Applejack and the doctor nodded nervously.

"Eeyup."

"That's okay," Caramel offered. "I have a pile of gold candy at home, that should pay for it. It's kind of stale, though, I hope that's okay."

That does it. Ah am never takin' him out drinkin'. Ever.

That was when Caramel flopped to the floor. That was when Big Macintosh felt his heart fall with him.

“...I'm alive. I just tortured my body, and I came out better than before. I was right. I WAS RIGHT, BABE! I WAS SO SCARED I WAS WRONG, BUT I WAS RIGHT!”

...Oh, screw it.

Mac pulled Mel to him, pressing his lips against those he had missed far more than he thought. The sweet, powerful warmth made him shut his eyes completely, every inch of his middle reveling in the gift given to himself. Mel returned the decadent pressure like he did so many times before...

...And then pulled away to lightly bop Mac on the muzzle. The metal bruised him a little.

“You're such a big pony. Awfully big for a McIntosh, certainly. I wonder if you were smaller, would you be Little Macintosh? Or maybe Standard Macintosh? You're just so Macintosh-y!”

Ah guess Ah cain't have nice things.

“U-Um, big brother, we need t'go an' git Caramel home,” interrupted Applejack. “Ah think we can git th' answers we need by mail...?”

The doctor nodded ecstatically.

“O-Oh wait,” Dr. Cardio added. “I can actually make that easier for you, if you're in a hurry...” He glanced to the right.

The other three, oddly enough, all looked straight at him for a response.

“I can actually teleport you to just outside Ponyville. But you'll need to all stand together, and look straight at me. It's a demanding spell.”

“...I wonder which house I should buy...?”

Big Macintosh took Caramel's head and made it face the doctor.

“Okay. Here goes...!”

The doctor's horn blazed in a blue flame, which sprouted forward to envelop the three hapless ponies. Mac's vision filled with the harsh light...then he felt lighter...and then he was gone.
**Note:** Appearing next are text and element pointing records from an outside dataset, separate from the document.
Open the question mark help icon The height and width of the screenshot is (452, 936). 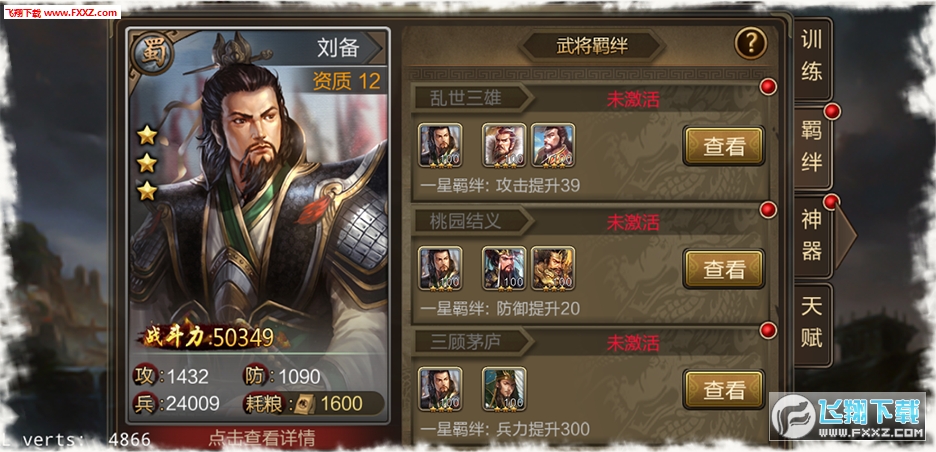pyautogui.click(x=750, y=43)
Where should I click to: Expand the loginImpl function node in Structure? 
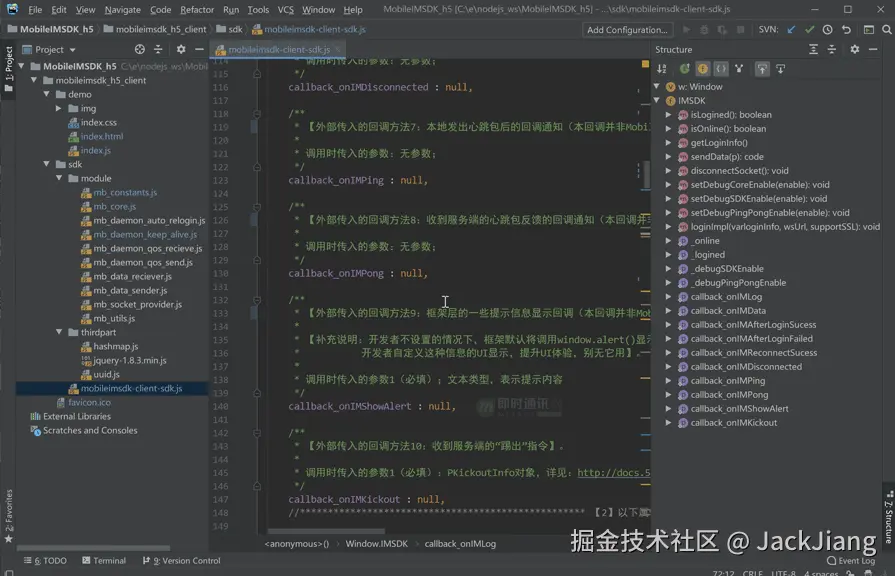[669, 227]
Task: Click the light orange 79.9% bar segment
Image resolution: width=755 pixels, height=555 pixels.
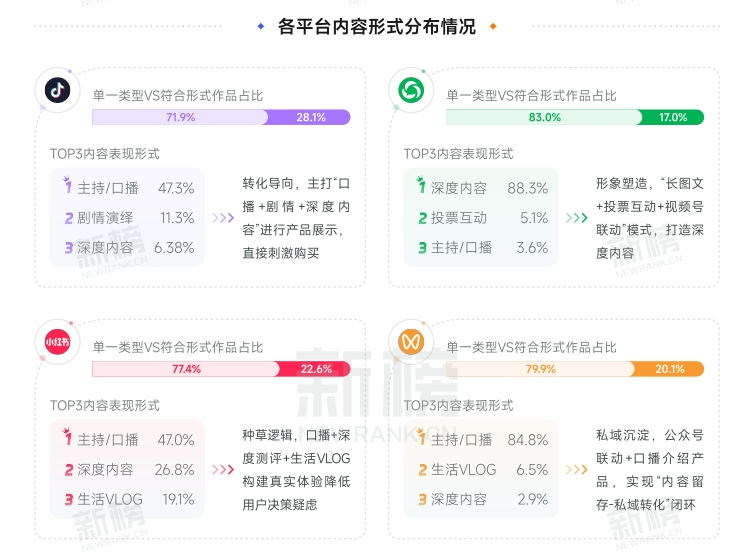Action: 540,369
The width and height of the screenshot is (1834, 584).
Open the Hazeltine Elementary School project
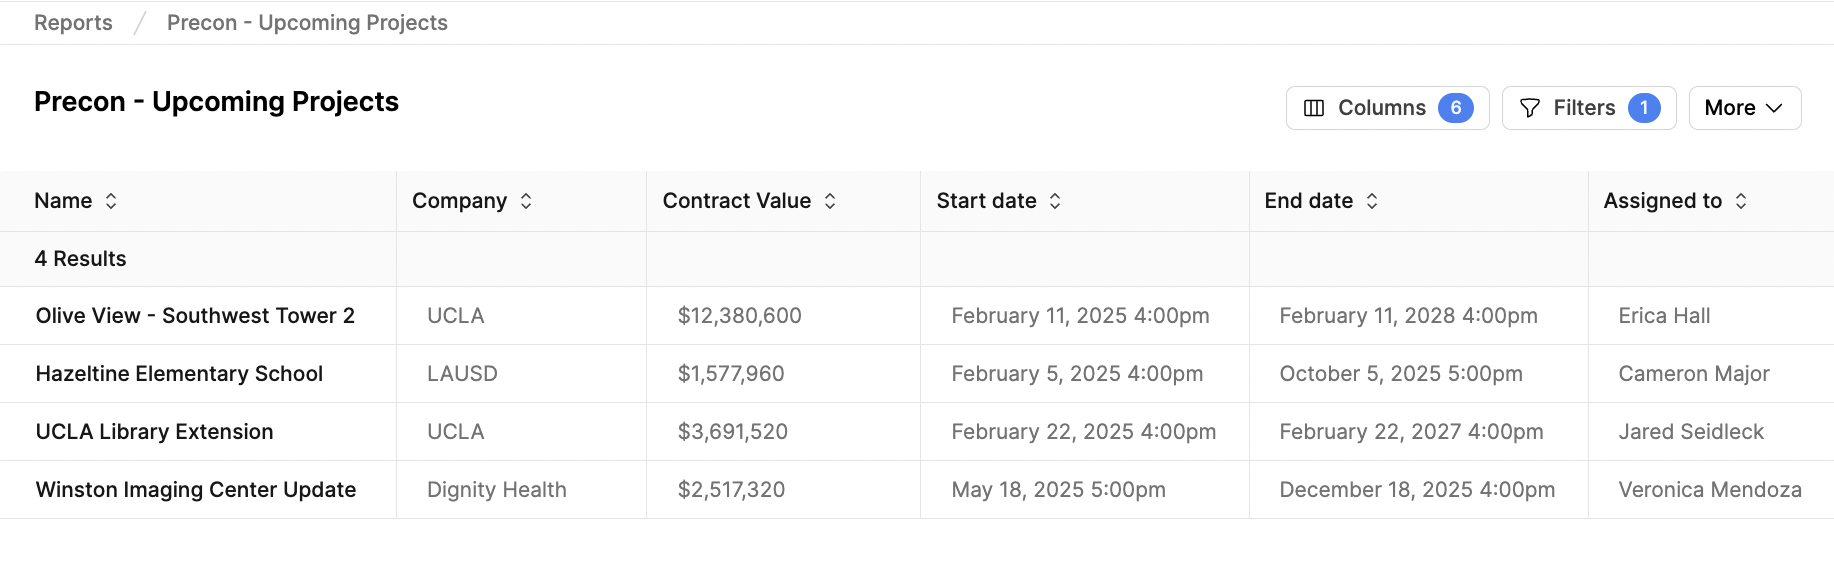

The doctor sighed and flopped to the floor.

“Thanks for your help, Miss Sparkle.”

The fern in the corner had been replaced with a purple unicorn with a smile meant to comfort others. The blinding spell had kept that hidden well enough, thank goodness.

“Not at all,” Twilight answered. “I'm glad you decided to send them home this way, actually. It'll make for--”

“--Less public reactions, yes. Sorry, I didn't mean to interrupt.”

“...Anyway. It's time for you to fulfill your royal duty.”

Cardio frowned. It seemed so invasive...but he had no choice.

“Follow me...my results are still in that operating room. I'll just make some copies.”



Keen to put the matter behind him, he stuffed the stack of papers into an envelope. Twilight then transported it, presumably to her own place of study.

“Thank you, sir. And I promise this is the last you will hear from me,” she offered.

With a flash, the troublesome pony vanished.

“...Is she gone?”

Cardio spied his temporary assistant from behind the doctor's table. It was impressive the big lug managed to hide back there.

“You're fine, Mac.”

Mac stood up and yawned.

“Good. I didn't want to have to deal with her.”

“Oh, please,” Cardio chided. “You did a great thing here today. I have to thank you again, I couldn't have done this without your help.”

Mac shrugged.

“I'm a professional.”

Tick. Tock.

Ba-dum. Ba-dum.

“Well, I should get going,” said Mac as he exited the operating room.

Cardio didn't hear the door close, too engrossed in the original data sheets.

“It was nice to see you again...I guess.”